Cabe mencionar que entre el 2018 y 2020 Nicaragua vivió el impacto de tres años de recesión, que comenzó tras la represión estatal en la población que se levantó contra una fallida reforma a la Seguridad Social, que luego fue impuesta en el 2019 y al año siguiente impactó la crisis sanitaria mundial.
Desde su llegada al poder en el 2007, el régimen de Ortega ha convertido el Estado en el refugio laboral de simpatizantes del partido sandinista, lo que ocasionó que técnicos de instituciones claves fueran sustituidos por miembros de la Juventud Sandinista.
La dictadura obliga a los trabajadores públicos a manifestarse a favor de sus decisiones bajo sol y lluvia, y los movilizaba a sus eventos políticos. Además mantiene un férreo control y vigilancia de estos y sus familiares, algunos de los cuales han huido hacia Estados Unidos.
Salud y educación los más golpeados
Pero ¿cuáles son las carteras estatales en que menos posibilidades de contratación existe para una persona que busque una plaza estatal según la evolución de la planilla en el último quinquenio?
Hasta agosto, el Estado tenía a 4,850 empleados en los cargos de dirección, uno menos que diciembre pasado. Los números muestran que desde el 2019 se ha contratado a 617 personas.
Por su parte, en los cargos de servicios administrativos se tenían empleadas a 10,642 personas en agosto de este año, 53 más respecto a diciembre pasado.
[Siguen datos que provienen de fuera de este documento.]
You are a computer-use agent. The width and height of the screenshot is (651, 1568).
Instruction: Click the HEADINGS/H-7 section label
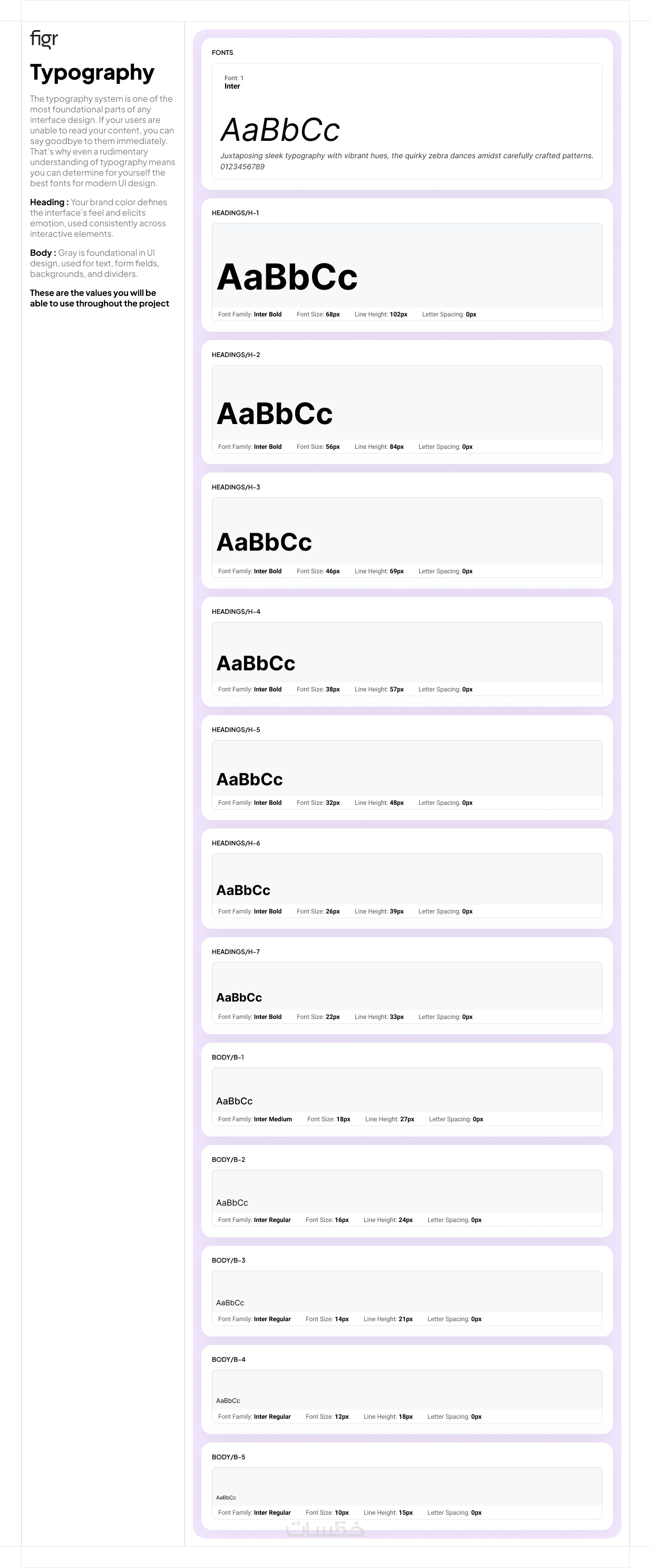click(x=236, y=952)
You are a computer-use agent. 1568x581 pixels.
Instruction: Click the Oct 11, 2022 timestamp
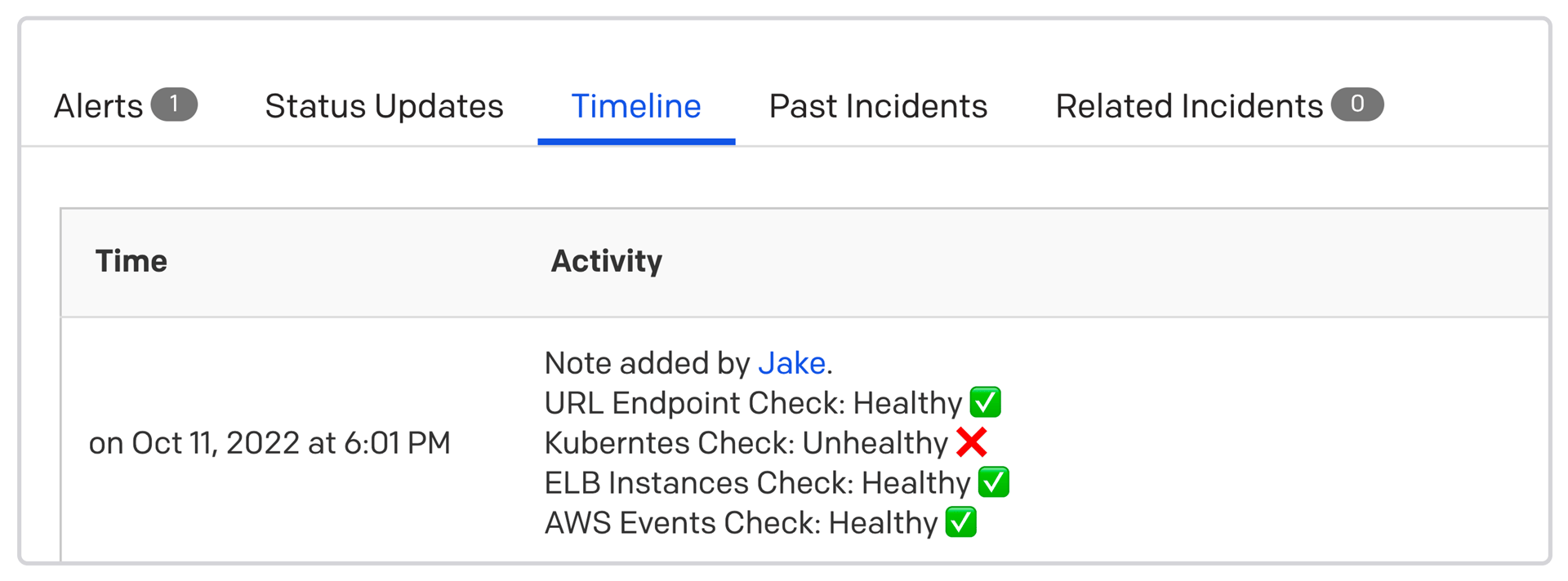pos(270,443)
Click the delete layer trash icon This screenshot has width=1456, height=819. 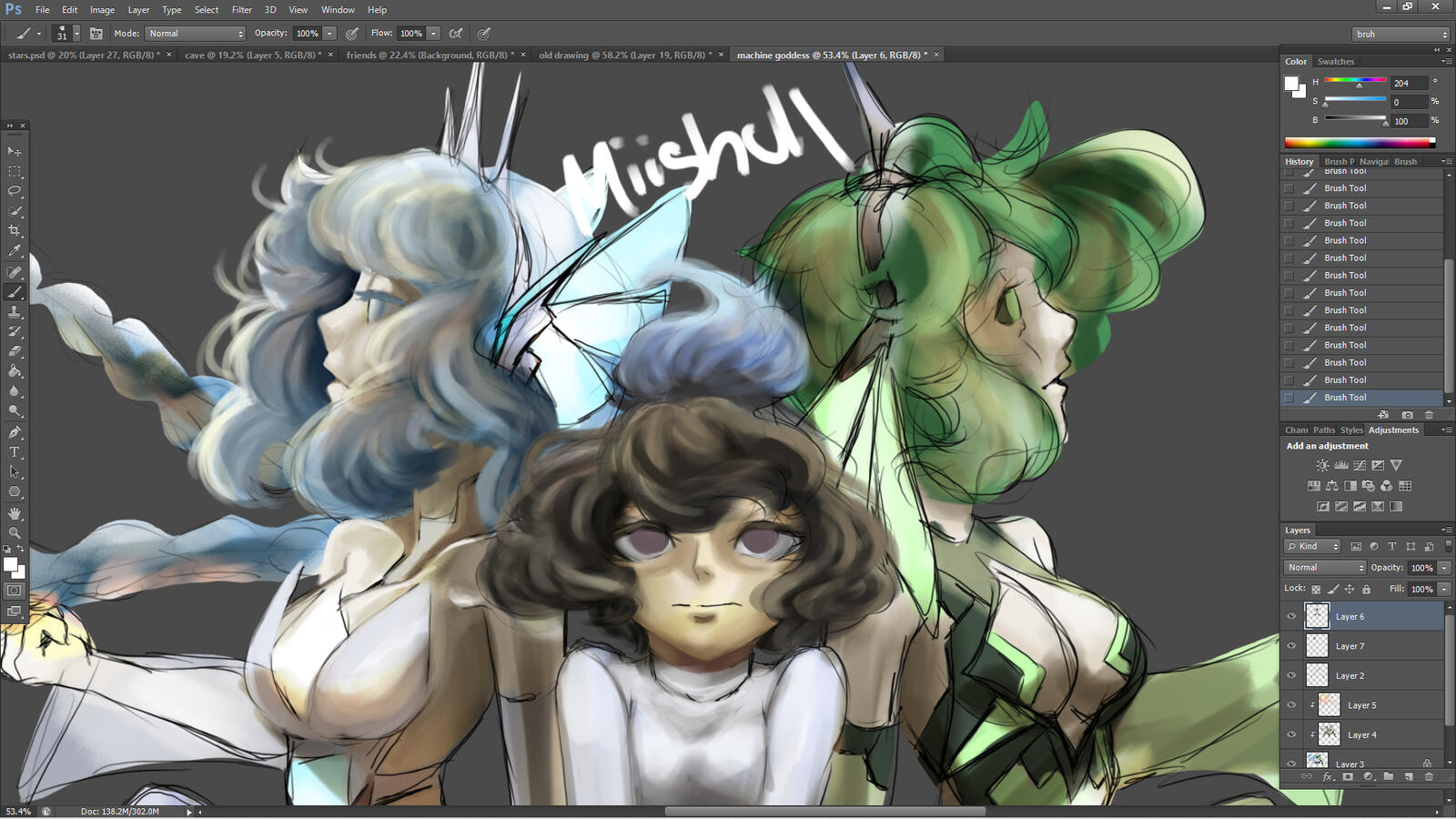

En tanto, en los últimos cinco años se han añadido apenas 398 personas.
Asimismo, 11,518 empleados son técnicos y científicos, 50 menos respecto a lo contabilizado a diciembre pasado, aunque comparado con hace cinco años hay 1,427 adicionales.
Y pese a que el régimen se proclama como defensor y promotor de la educación, la planilla escolar la mantiene a la baja y es una de las que más ha sufrido por la decisión de mantener congeladas las contrataciones en la docencia. Hasta agosto habían 50,698 docentes, una reducción de 43 respecto a diciembre pasado. Si se compara con 2019, hay una baja de 2,259 docentes.
En el caso de servicios generales se tenían 13,858 trabajadores hasta agosto de este año, 601 más comparado con lo que se tenía contabilizado en diciembre pasado.
Tampoco la salud es prioridad. Hasta agosto de este año se contabilizaban 21,098 trabajadores en este sector, menos que los 21,260 reportados en diciembre del año pasado. Eso ha implicado una reducción de 162 este año. Si se compara con el 2019, hay un leve aumento con 306 contrataciones.
Y finalmente, en producción hay 849 trabajadores, un poco más que los 838 reportados en diciembre pasado y los 855 en el 2019.